Normally, she told police, “Michael was always reaching out to her and that he would visit her in her office 20 times a day to talk about various things.”
Pickard feared something bad might have happened.
“She mentioned that the thought crossed her mind that Michael may have killed himself because he had been upset lately and she could not reach him on the phone,” the police report said.
When Kathleen Pickard finally did reach Jones the Sunday evening after Duve’s slaying, he claimed to be at a friend’s house.
“When Kathleen inquired with Michael why he couldn’t go home, he stated that the house was staked out and that there are unmarked cars there.”
At the time of this call, Michael was in the Hampton Inn in Ft. Pierce where police arrested him for violation of probation on a 2012 aggravated stalking charge.
Jones was not permitted to leave Indian River County without permission.
Pickard said Jones told her he thought he was being framed, that “Diana told me that I’m going to do something really big and you are going to look responsible.”
“Michael then told her that he knew that she (Duve) had not shown up for work and that he spent Saturday night searching for her in two different cities, but he knew that she must be in the Keys but that he did not know anyone that he could call down there,” the police report states.

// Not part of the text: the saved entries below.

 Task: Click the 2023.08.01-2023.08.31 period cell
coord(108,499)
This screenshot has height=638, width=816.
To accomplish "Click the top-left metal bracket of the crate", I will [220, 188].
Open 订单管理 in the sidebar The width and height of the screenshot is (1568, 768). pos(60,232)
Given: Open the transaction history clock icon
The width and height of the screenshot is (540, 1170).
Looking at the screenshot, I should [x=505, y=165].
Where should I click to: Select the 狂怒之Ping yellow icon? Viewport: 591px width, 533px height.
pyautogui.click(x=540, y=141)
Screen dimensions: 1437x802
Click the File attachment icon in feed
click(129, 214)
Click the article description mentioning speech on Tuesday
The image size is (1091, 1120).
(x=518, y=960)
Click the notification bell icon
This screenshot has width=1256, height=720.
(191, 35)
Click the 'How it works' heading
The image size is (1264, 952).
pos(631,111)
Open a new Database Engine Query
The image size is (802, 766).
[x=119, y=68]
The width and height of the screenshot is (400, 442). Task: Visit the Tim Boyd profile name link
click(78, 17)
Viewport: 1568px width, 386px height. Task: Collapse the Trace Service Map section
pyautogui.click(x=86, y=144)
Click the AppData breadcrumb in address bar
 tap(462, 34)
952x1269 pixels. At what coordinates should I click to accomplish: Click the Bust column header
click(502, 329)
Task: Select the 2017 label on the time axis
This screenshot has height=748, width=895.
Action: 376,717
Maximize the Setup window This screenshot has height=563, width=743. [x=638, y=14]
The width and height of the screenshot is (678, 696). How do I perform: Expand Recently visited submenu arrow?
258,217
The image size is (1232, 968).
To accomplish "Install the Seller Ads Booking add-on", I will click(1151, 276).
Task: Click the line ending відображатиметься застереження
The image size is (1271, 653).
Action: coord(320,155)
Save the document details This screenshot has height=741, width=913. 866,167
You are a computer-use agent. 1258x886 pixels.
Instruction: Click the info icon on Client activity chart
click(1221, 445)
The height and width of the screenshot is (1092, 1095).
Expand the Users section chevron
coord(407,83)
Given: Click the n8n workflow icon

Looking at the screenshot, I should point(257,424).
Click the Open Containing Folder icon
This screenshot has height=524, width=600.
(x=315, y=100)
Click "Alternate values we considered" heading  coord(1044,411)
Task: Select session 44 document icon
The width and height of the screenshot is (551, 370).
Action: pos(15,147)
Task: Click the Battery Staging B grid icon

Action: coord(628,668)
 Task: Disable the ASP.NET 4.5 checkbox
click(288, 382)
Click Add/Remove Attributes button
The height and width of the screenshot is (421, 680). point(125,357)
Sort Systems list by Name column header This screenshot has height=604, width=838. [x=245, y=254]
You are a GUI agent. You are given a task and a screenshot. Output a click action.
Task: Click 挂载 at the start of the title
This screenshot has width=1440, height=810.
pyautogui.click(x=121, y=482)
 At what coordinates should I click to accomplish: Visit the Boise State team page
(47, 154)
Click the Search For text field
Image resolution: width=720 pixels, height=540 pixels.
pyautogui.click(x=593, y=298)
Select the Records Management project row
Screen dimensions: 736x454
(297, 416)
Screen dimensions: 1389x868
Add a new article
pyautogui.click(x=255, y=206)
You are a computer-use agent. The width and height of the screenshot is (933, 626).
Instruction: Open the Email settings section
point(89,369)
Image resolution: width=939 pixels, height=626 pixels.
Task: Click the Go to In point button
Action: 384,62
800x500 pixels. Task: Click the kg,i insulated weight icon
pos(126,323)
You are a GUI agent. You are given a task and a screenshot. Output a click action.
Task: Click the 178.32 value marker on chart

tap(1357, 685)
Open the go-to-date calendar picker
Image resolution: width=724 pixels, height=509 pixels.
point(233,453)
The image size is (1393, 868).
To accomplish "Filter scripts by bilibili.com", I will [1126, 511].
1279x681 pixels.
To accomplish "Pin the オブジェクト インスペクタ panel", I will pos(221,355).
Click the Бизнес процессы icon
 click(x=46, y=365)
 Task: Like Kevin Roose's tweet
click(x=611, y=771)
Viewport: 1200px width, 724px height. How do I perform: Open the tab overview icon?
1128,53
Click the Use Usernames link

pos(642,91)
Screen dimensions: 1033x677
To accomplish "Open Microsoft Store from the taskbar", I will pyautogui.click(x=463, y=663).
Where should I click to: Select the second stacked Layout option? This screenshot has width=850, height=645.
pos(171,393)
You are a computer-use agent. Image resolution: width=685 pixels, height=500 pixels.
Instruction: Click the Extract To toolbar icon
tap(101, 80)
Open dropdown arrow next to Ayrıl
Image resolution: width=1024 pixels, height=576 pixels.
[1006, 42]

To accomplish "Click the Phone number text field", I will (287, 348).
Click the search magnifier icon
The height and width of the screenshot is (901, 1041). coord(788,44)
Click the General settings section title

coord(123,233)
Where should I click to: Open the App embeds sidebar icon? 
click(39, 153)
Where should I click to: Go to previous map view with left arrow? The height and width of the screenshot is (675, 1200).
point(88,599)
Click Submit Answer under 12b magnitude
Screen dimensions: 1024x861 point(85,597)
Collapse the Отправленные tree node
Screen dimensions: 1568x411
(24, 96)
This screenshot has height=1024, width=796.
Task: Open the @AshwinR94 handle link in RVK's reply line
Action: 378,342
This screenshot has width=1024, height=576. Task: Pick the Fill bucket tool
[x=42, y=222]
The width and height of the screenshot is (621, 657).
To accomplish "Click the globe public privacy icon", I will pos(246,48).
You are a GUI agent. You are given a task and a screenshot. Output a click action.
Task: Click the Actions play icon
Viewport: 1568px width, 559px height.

Pickard asked Jones why he was so scared and he replied, “Cause look how it’s going to look if they find her hurt or murdered. I did it.”
She asked, “What did you say?” and Jones replied, “If she’s found murdered, I did it.”
Later in the conversation, Pickard told police Jones eased up a bit, saying his speculation was ridiculous.
By the next morning, Pickard told police that her initial worry about Jones’ well-being turned to grave concern over what he may have done.
Pickard told police she “went into work and was told that Michael was in police custody and had cashed a check for $2,000 or $2,500 on Friday, and she immediately thought, ‘Whatever comes of this, Michael is responsible.’
“She stated that she did not know why he was in police custody, but she felt that Michael was involved in Diana’s disappearance one way or another,” the police report concluded.